32-Bad mood

1.7K 141 5
                                    

-T'as marqué un point, là, dis-je la bouche pleine.

  Je n'étais pas un fervent amateur des fruits de mer, mais ces beignets au calamar m'ont immédiatement convaincu.

   Je me trouve avec Henry à Ō zen, le seul restaurant japonais du coin avec buffet à volonté.

  Je ne cesse de jeter un coup d'œil par la fenêtre pour m'assurer que la voiture de Brenna est bien en place. Il ne s'agirait pas d'avoir des réparations astronomiques à faire à nouveau.

  Même si je me suis prétendu as du volant, j'ai dû admettre mon impossibilité à me garer et laisser faire Henry. Je n'ai pas encore l'instinct du créneau sur une place riquiqui.

-Je t'avais dit que c'était bon, se vante celui-ci.

  Je hausse les épaules.

-Ouais, le poisson, c'est pas vraiment mon truc d'habitude. En tant que carnivore accompli, tout ça.

-Quel égarement, se moque Henry.

-Ce n'est pas moi qui suis végétarien à 50%, lui rappelé-je.

-50, c'est toujours mieux que 0, se défend-il. Ou d'être cannibale.

-On devrait venir ici plus souvent, remarqué-je en prenant une quatrième assiette.

-C'est pas possible, fait Henry en secouant la tête. Tu n'es jamais rassasié ?

-Jamais, je réponds la bouche pleine.

  Et je continue de m'empiffrer, parce qu'un buffet à volonté...eh bien, c'est à volonté. Et je ne suis pas du genre à laisser des restes. Avec moi, le gaspillage n'existe pas.
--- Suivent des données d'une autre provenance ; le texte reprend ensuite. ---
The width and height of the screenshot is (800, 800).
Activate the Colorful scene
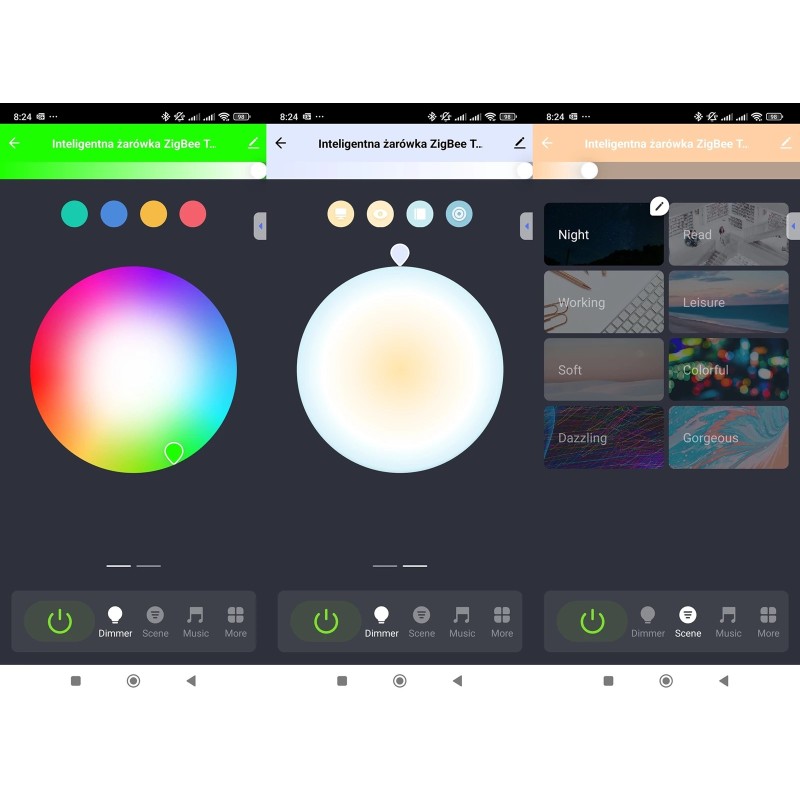point(728,369)
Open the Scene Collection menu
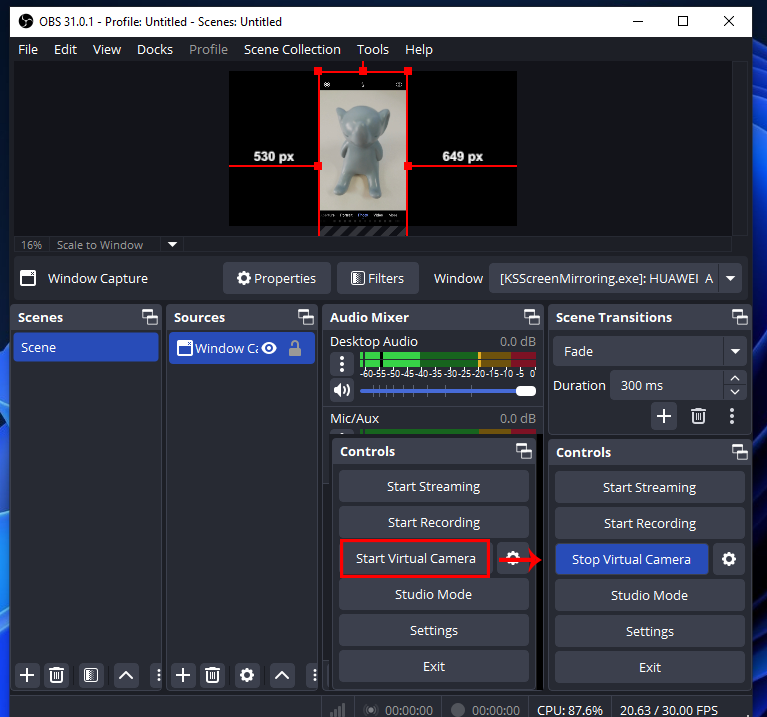Viewport: 767px width, 717px height. 292,49
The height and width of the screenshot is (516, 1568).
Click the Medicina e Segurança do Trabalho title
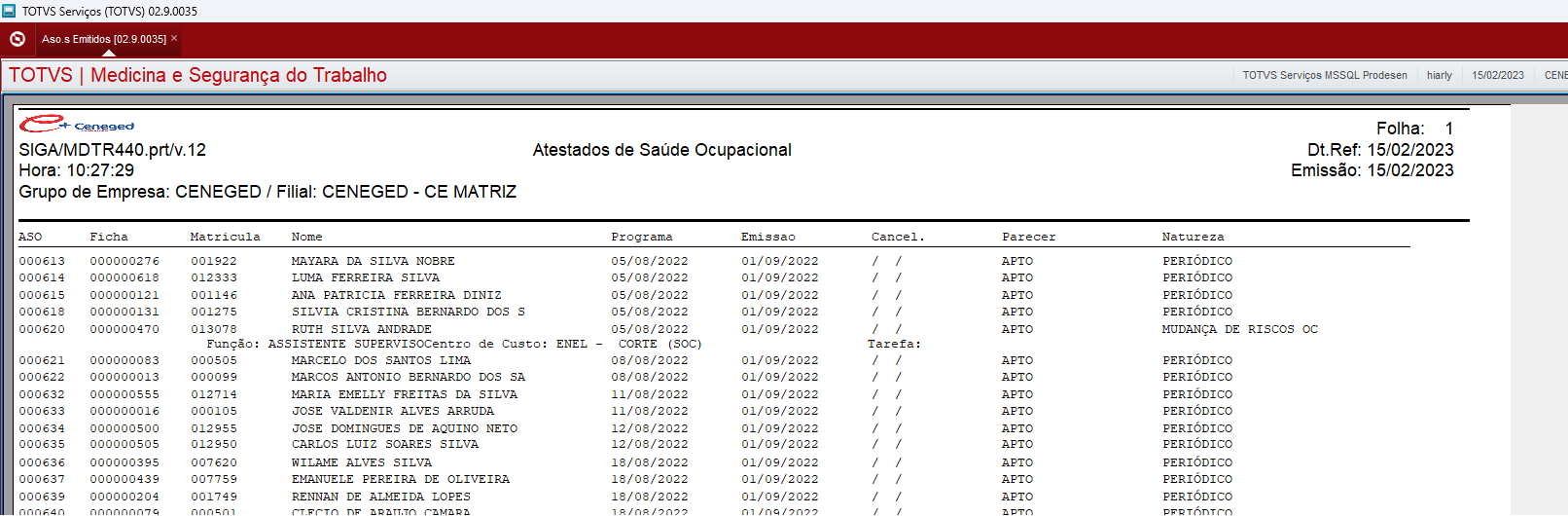(x=238, y=75)
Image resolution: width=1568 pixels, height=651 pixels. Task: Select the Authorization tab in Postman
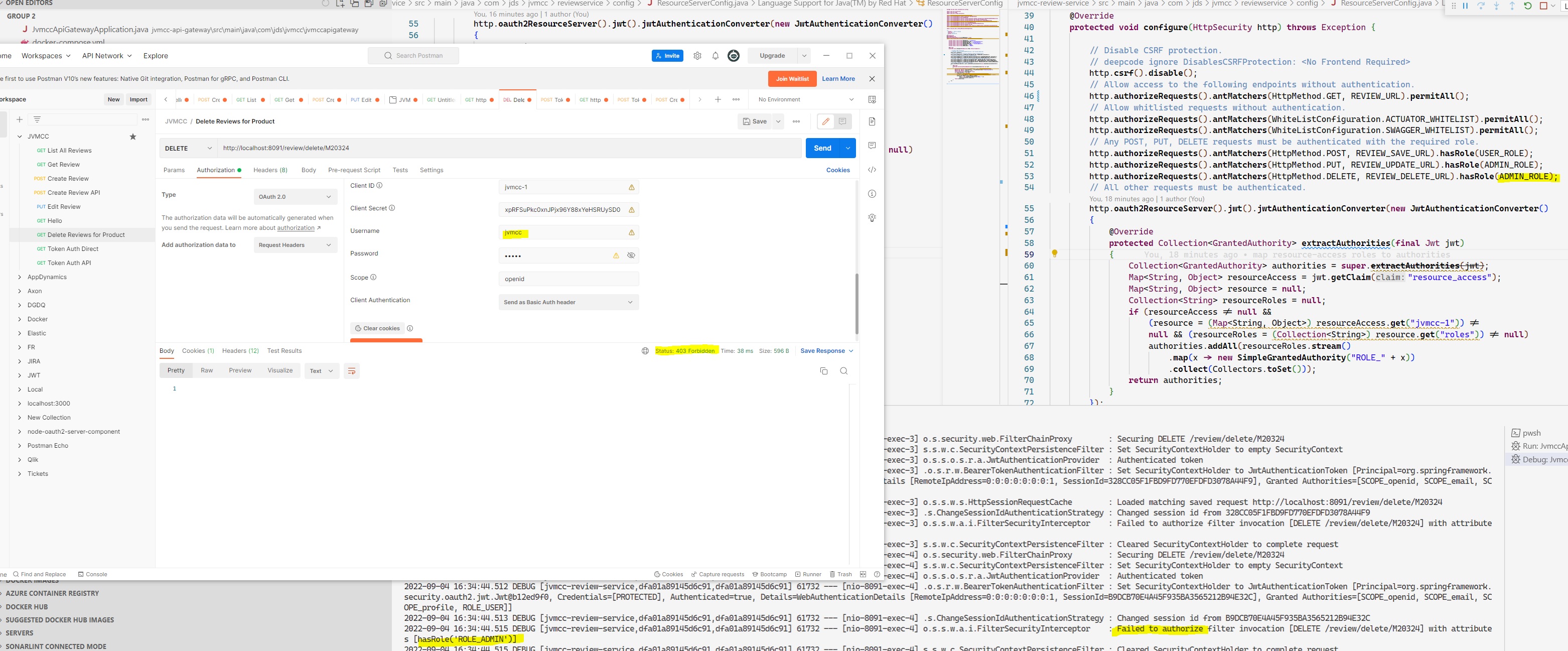point(218,169)
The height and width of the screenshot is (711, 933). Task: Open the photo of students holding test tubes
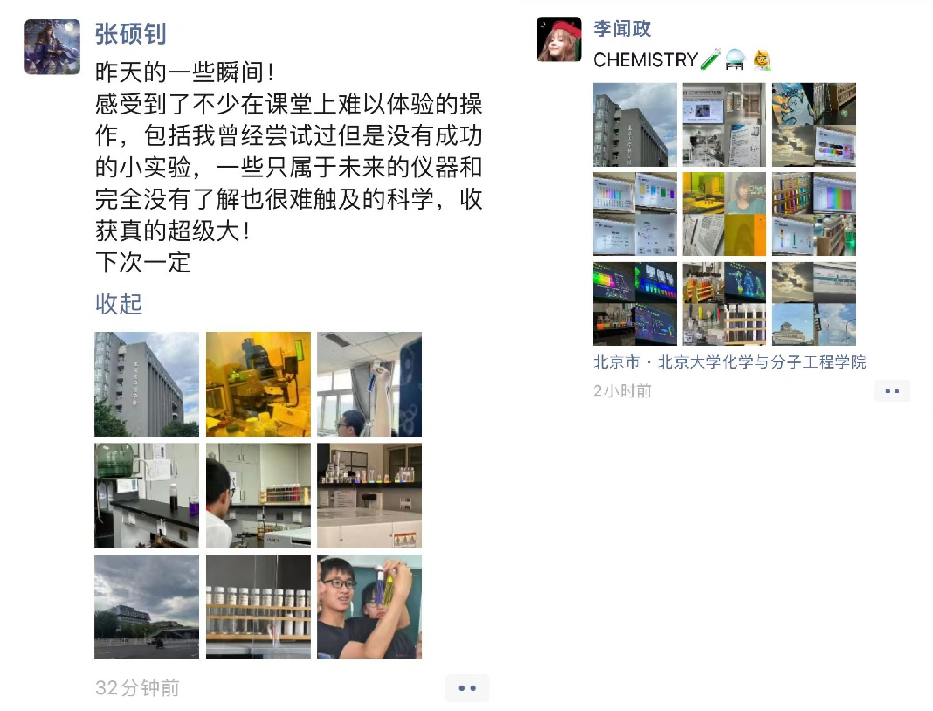click(370, 607)
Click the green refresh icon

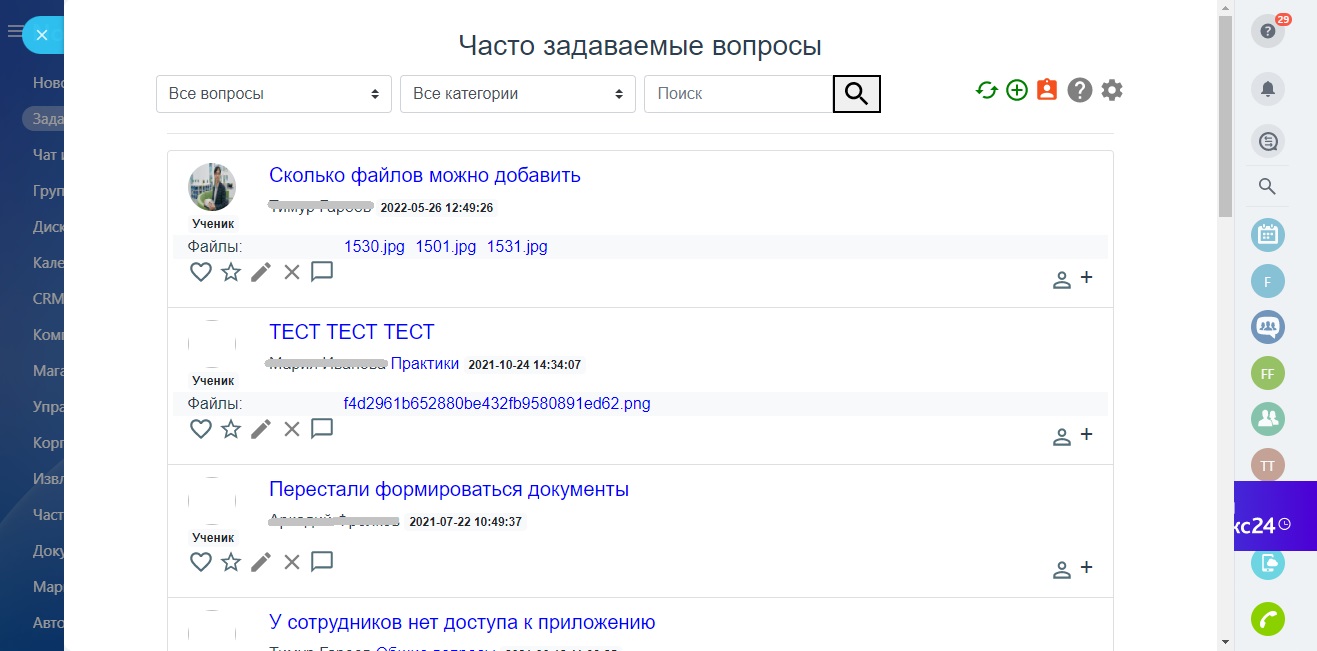click(x=987, y=91)
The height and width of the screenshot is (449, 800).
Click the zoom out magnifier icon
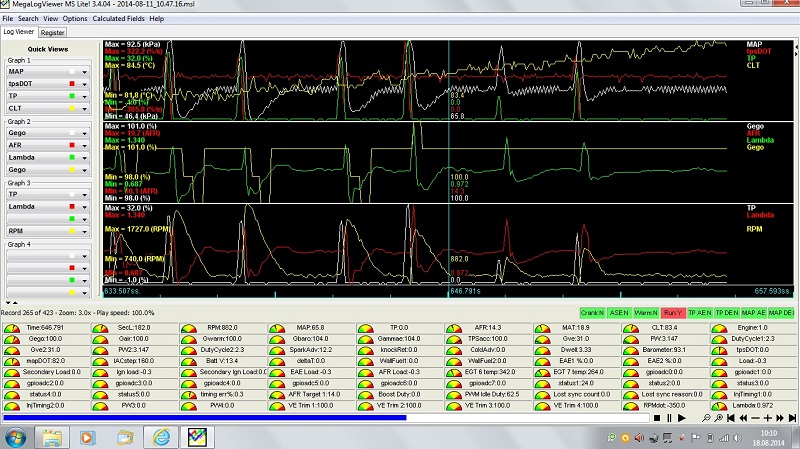tap(706, 418)
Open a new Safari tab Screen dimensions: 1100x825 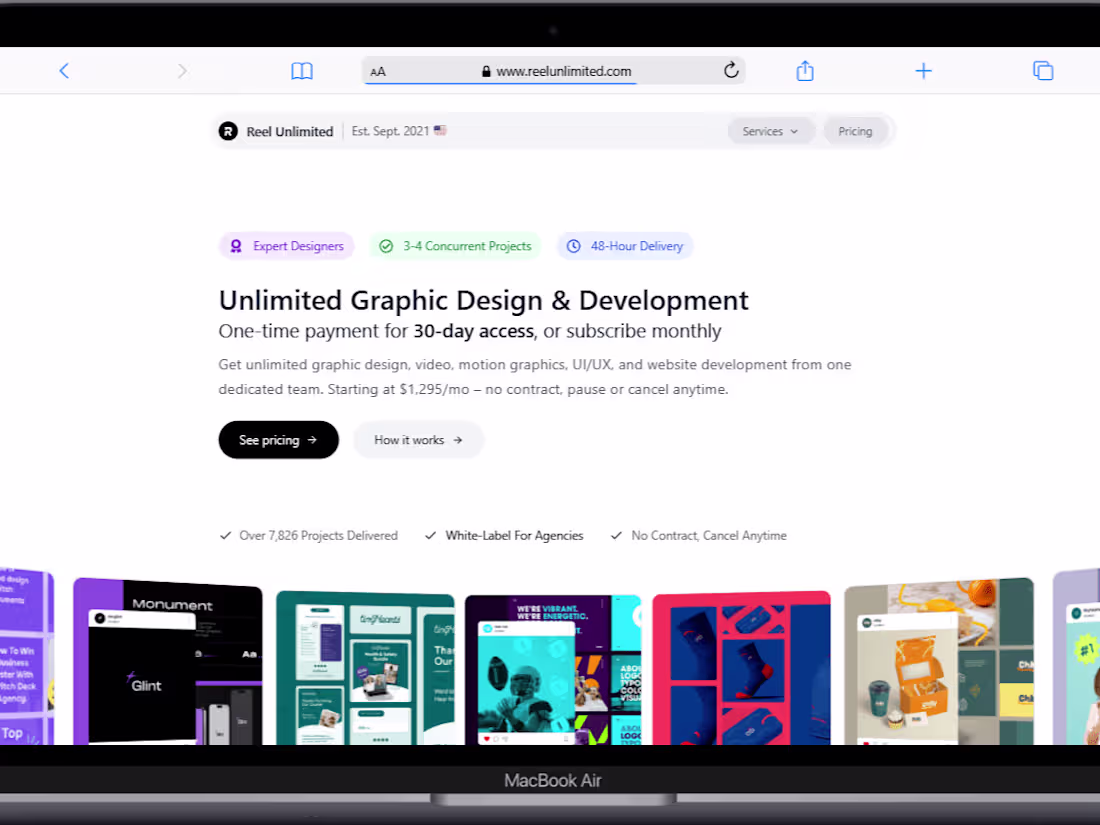point(923,70)
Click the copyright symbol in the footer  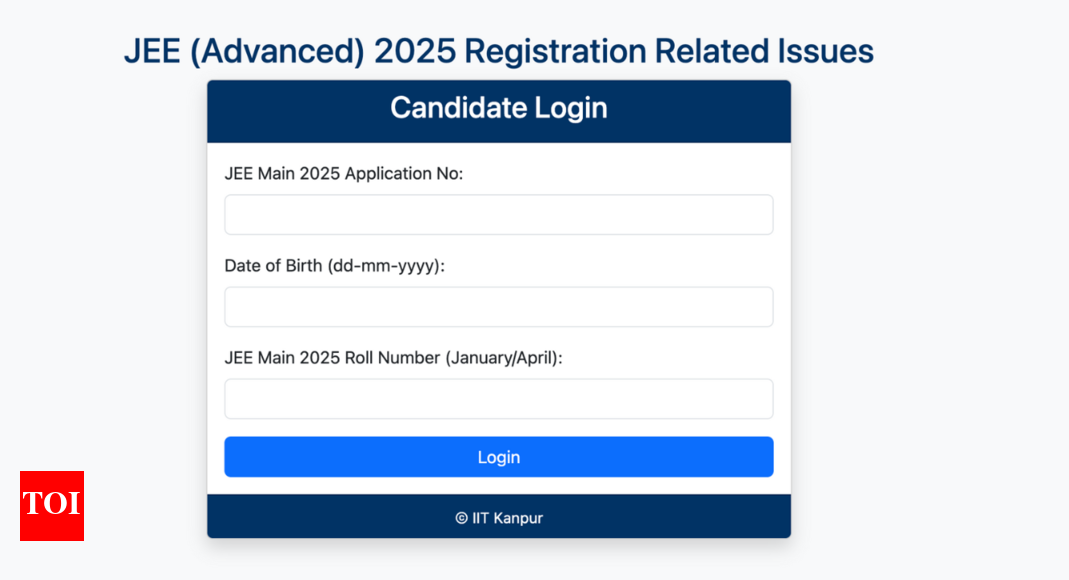462,518
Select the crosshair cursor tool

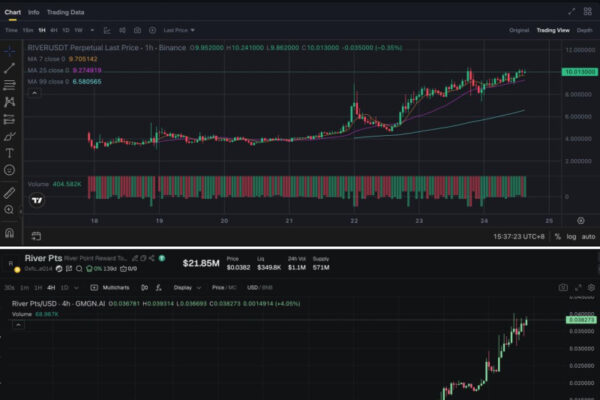[9, 49]
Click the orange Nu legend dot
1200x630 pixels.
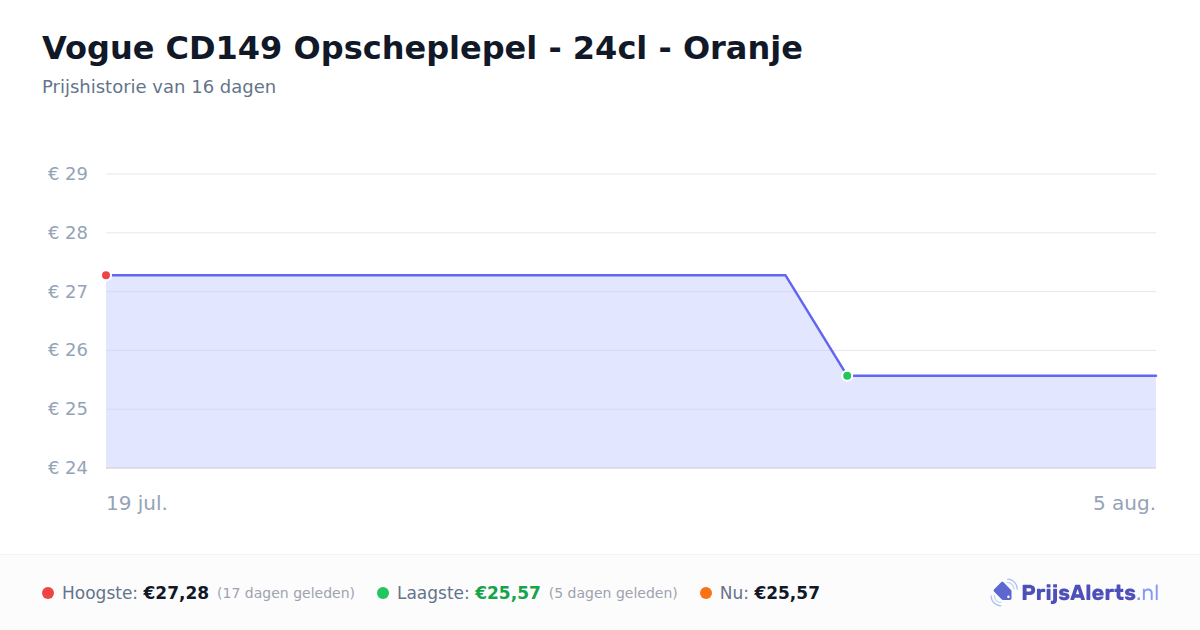[706, 593]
  Je remarque le silence de Henry lorsque j'engloutis la dernière crevette (en oubliant la signification de mâcher, comme d'habitude).

  Il plisse les yeux vers la fenêtre.

-Qu'est-ce qui se passe ? m'enquis-je.

-On a de la compagnie, dit-il simplement.

  Mes muscles se crispent malgré eux, pendant que j'essaie de déterminer qui peut bien venir nous chercher des noises. Pas Brenna quand même ? Elle doit être furieuse que je me suis approprié sa voiture, mais elle ne saurait pas où....

  Mince, la balise GPS. J'aurais dû la débrancher bien sûr, mais ma tête était complètement ailleurs. Je sens que je vais le payer cher, mais ce n'est pas Brenna qui pousse la porte du restaurant, mais Martin, l'air furieux.

  Il ne met que deux secondes à me repérer et se dirige d'un pas décidé vers notre table. Trop tard pour envisager la fuite : il me barre la route vers la sortie.
  Je me lève quand même, essayant d'évaluer mes chances de survie après cette confrontation. Elles sont malheureusement très faibles.

  Martin arrive devant moi, et croise les bras, vêtu de son costard gris (assorti à sa foutue caisse anthracite) sur mesure et sa Rolex argentée. Même pour aller chercher son imbécile de fils adoptif dans un restau minable, il se sent obligé d'exhiber le fait qu'il soit plein aux as.

   J'ai de moins en moins envie de l'écouter.

-Il faut qu'on parle, se croit-il obligé de me rappeler.

-OK, je finis par accepter.

  Martin me regarde ostensiblement.

-Seul à seul.

  Henry se lève déjà, prêt à s'en aller, mais je l'attrape par le bras.
-Non. Parce que quoi que tu me dises, je le lui répéterai après, donc pas besoin de faire de vagues.